Yes, that is your intelligence that is being insulted.


On the up side, even if these unelected water lords can't be trusted or reigned in, mussels are starting to show up on boats in Navajo Reservoir, so the damned era is one invasive step toward its inevitable demise. Kind of like mice, if you see a couple, you know there are far more that you didn't see.


----------



## tango

Are there any shuttles for hire? 

Hoping to blast a kayaks-only hot lap from Bradfield to Dewey Bridge. Possibly 5/28 to 5/30.


----------



## griz

Scroll down and there is a list of shuttle services. I used Ramona’s two weeks ago.answered the phone. Did the job. Cash only,no paperwork,etc.

https://doloresriverboating.org/


----------



## thunderfoot

*River of sorrows release*

Where does the water come from? And when. The conversation is not about "river lords".
There are other considerations.
Ramping up flows gradually is good for boaters and habitat, though I am all for a flood/flush. Which may happen this year.
In a weather year like this, (high snow pack - Low early run off,) when temps get to normal, big flows will happen.
Any time a dam is put in place it impedes flow, if we are as smart as we think...
But we are not. 
Look at Powell and Glen Canyon in 1982/83. I was there. Cataract went to 128,000 cfs. It is at 30 now, and will likely go to 60 by late june.
Cold temps, additional snow, and coming warm will bump things up to the point
that McPhee may not be able to release water fast enough to prevent overtopping. 
Not saying it will, but the water lords are thinking about it.
While I was a naysayer of fill, now I am looking at an inability to control the flow.
Runoff has not EVEN started yet.

But keep in mind, those diversions go towards growing food.

═══

- _WORK TO COMPLETE_:
#1 Which usernames appear as headers in the river forum thread?
#2 Answer these questions from the river forum thread.
(a) In which reservoir are mussels starting to show up on boats?
(b) Which shuttle service did griz use, and how long ago?
(c) What flow did Cataract reach in 1982/83?
#3 How would you put this sentence from the river forum thread into Spanish: "Ramping up flows gradually is good for boaters and habitat, though I am all for a flood/flush."

- _EXTRACTED MATERIAL_:
═══

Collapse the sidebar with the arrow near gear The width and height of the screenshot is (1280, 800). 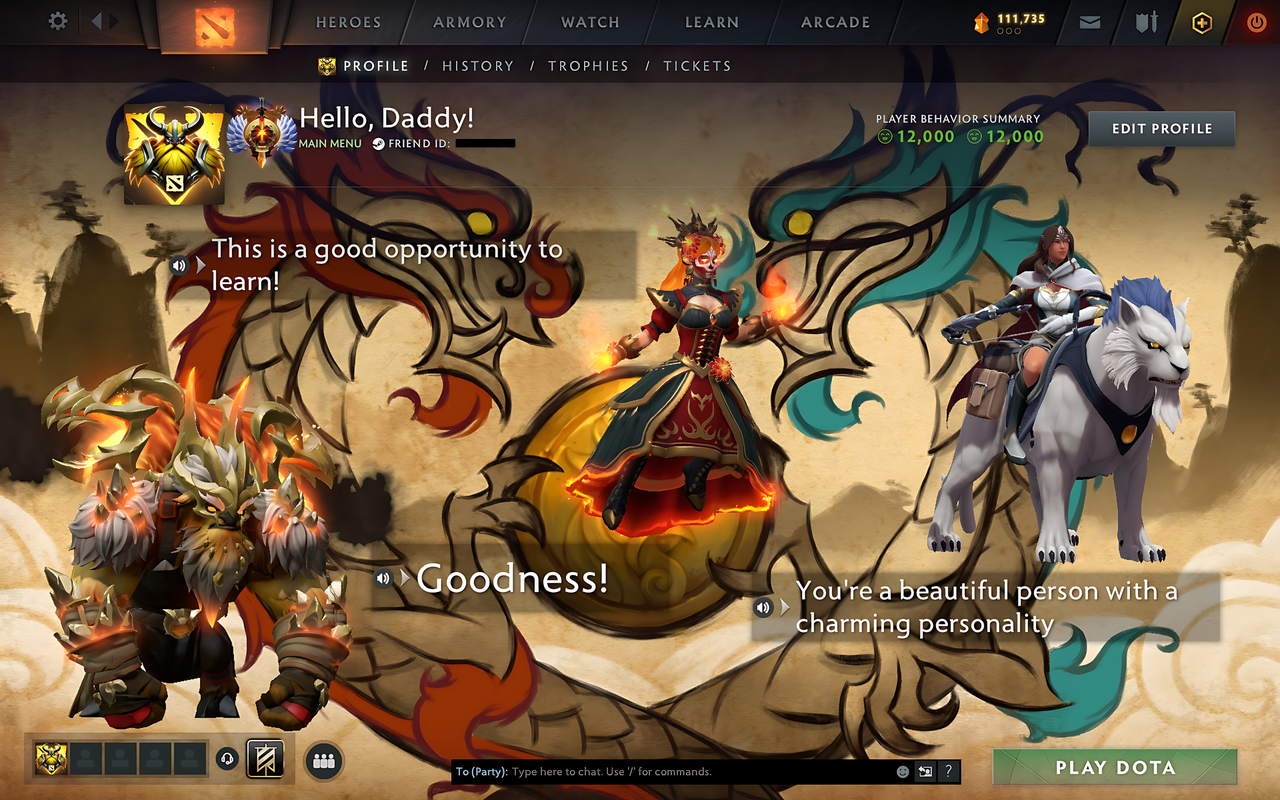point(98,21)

═══

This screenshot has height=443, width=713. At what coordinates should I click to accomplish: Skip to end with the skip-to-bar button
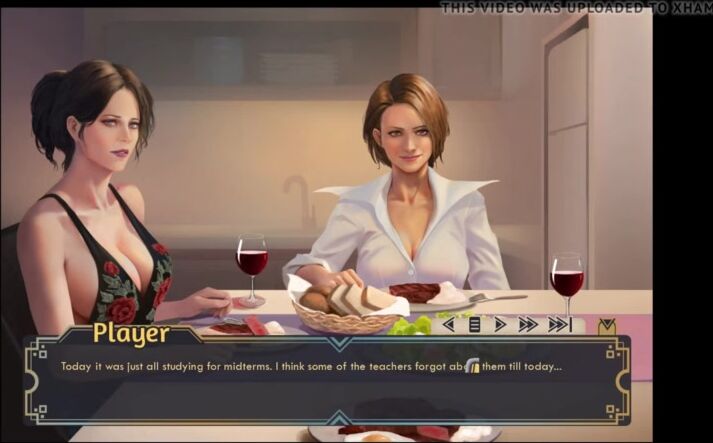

═══

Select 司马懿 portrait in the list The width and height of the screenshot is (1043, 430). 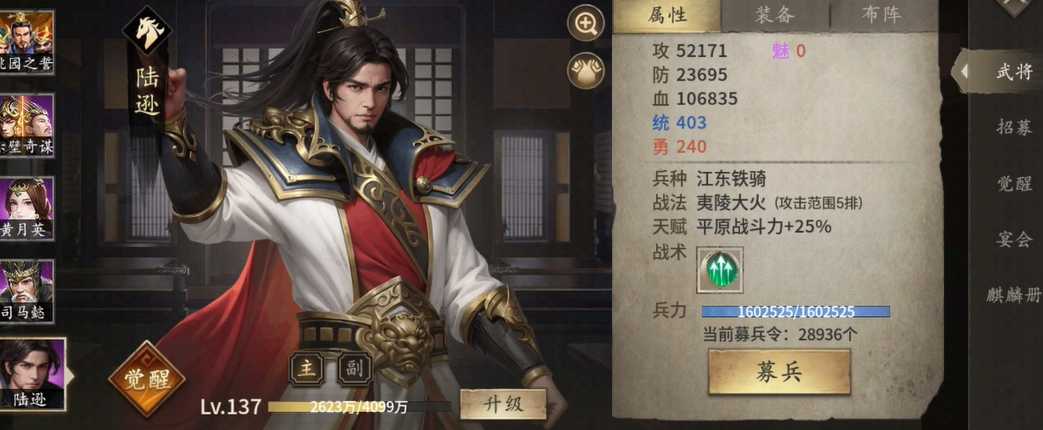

═══

- _EXPECTED ANSWERS_:
#1 tango, griz, thunderfoot

#2
(a) Navajo Reservoir
(b) Ramona's, two weeks ago
(c) 128,000 cfs

#3 Aumentar los caudales de forma gradual es bueno para los navegantes y para el hábitat, aunque estoy totalmente a favor de una crecida/limpieza.